Israeli President Issac Herzog will visit Germany on Monday to mark 60 years of relations with the country that perpetrated the Holocaust, at a time when ties are complicated by the Gaza war.
His German counterpart Frank-Walter Steinmeier will then visit Israel with Herzog, to emphasize Germany’s historic responsibility as one of its staunchest supporters.
Together with their wives, they will tour Israel for two days to highlight a friendship that a grateful Berlin often labels “a miracle” and meet young people, politicians and kibbutz residents.
But while Berlin, now led by conservative Chancellor Friedrich Merz, says support for Israel remains a core principle, relations have come under strain in recent years.
Israel’s devastating war in Gaza prompted by the 7 October 2023 attack by Hamas has sparked charges from many countries and rights groups that its response has been disproportionate.
The International Criminal Court last year issued warrants for alleged war crimes for Israeli Prime Minister Benjamin Netanyahu and others including Hamas military chief Mohammed Deif.
Germany, meanwhile, has seen the surge of the far-right Alternative for Germany (AfD) party, whose leading figures have questioned the country’s “remembrance culture” to atone for Nazi crimes.

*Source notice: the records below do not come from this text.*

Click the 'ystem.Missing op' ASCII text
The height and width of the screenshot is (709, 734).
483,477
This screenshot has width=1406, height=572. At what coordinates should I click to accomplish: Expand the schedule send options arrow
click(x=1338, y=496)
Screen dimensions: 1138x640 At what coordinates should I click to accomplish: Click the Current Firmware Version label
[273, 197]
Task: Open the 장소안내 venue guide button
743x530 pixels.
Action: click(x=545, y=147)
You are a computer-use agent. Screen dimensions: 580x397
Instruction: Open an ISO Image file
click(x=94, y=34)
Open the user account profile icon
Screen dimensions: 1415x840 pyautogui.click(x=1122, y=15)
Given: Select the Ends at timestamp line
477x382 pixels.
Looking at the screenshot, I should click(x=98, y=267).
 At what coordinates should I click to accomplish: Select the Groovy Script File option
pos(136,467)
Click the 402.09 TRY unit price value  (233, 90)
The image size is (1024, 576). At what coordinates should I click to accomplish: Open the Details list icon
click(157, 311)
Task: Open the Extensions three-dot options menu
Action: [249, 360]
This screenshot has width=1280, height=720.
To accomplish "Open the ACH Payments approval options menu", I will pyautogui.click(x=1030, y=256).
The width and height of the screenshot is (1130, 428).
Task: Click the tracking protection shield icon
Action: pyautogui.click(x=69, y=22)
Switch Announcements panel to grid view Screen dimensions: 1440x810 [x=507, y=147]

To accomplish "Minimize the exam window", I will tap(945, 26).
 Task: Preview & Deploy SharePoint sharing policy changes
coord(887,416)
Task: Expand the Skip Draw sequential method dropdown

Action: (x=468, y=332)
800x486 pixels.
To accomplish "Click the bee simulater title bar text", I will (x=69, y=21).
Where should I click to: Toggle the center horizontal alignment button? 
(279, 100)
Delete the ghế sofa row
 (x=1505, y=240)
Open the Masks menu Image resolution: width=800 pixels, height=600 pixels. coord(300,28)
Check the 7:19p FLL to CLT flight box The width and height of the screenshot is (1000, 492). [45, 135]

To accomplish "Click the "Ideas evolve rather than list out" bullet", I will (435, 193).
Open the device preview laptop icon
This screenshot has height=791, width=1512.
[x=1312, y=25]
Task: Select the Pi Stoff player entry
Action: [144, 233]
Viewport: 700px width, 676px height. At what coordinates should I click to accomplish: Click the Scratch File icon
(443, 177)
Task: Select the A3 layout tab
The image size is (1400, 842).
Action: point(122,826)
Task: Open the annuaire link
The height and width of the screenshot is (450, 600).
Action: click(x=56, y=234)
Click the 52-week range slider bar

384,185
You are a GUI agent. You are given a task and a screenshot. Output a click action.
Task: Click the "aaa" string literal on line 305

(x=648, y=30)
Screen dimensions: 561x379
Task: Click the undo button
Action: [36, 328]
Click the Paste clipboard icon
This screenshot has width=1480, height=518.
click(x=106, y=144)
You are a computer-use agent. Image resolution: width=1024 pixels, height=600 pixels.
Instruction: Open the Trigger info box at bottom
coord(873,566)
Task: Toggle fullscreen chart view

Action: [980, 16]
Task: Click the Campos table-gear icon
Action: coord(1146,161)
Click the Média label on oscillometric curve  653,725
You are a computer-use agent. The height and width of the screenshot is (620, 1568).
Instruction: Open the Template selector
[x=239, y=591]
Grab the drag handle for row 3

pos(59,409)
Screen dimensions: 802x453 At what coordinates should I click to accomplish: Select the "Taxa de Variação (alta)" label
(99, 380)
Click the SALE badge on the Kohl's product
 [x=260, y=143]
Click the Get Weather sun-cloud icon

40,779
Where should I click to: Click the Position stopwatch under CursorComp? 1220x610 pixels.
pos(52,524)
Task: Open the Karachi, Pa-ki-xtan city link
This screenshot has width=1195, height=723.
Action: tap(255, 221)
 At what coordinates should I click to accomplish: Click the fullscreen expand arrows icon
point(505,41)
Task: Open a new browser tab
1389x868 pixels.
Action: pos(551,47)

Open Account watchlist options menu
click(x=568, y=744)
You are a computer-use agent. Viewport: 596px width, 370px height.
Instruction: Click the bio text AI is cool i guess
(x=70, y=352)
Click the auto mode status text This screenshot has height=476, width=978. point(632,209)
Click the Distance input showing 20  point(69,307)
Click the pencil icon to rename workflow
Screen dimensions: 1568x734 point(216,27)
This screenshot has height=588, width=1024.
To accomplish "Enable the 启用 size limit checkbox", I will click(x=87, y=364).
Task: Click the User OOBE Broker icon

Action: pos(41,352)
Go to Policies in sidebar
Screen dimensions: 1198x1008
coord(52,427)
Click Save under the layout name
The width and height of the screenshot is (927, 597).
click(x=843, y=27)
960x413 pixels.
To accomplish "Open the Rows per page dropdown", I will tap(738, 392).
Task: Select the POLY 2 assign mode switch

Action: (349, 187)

Bjoern Hoecke, a key figure of the party that won a record 20 percent in February elections, has labeled Berlin’s Holocaust remembrance site for six million murdered Jews a “memorial of shame
Germany has also voiced deep concern about a rise in anti-Semitism, be it from the far right, the far left or immigrants from Arab and Muslim countries.
In this broad context, “the usual platitudes... no longer convince,” former Israeli ambassador Shimon Stein argued in an article for German news weekly Die Zeit co-written with Hebrew University professor Moshe Zimmermann.
“Sixty years of German-Israeli relations — we are entering a completely new chapter.”
Israeli Ambassador Ron Prosor, speaking to AFP, said that Germany remained “Israel’s most important ally in Europe” and that the two countries are now bound by “a true friendship.”
“Even if things sometimes get tough, it always remains a fair and friendly relationship.”
As the Gaza war has drawn much international condemnation, Germany has been at pains to carefully calibrate its response.
Last Tuesday, the day he took power, Merz said “Israel has the right to defend itself against the brutal attack by Hamas terrorists on 7 October and everything that followed.”
“But Israel must also remain a country that lives up to its humanitarian obligations, especially as this terrible war is raging in the Gaza Strip, where this confrontation with Hamas terrorists is necessarily taking place,” he said.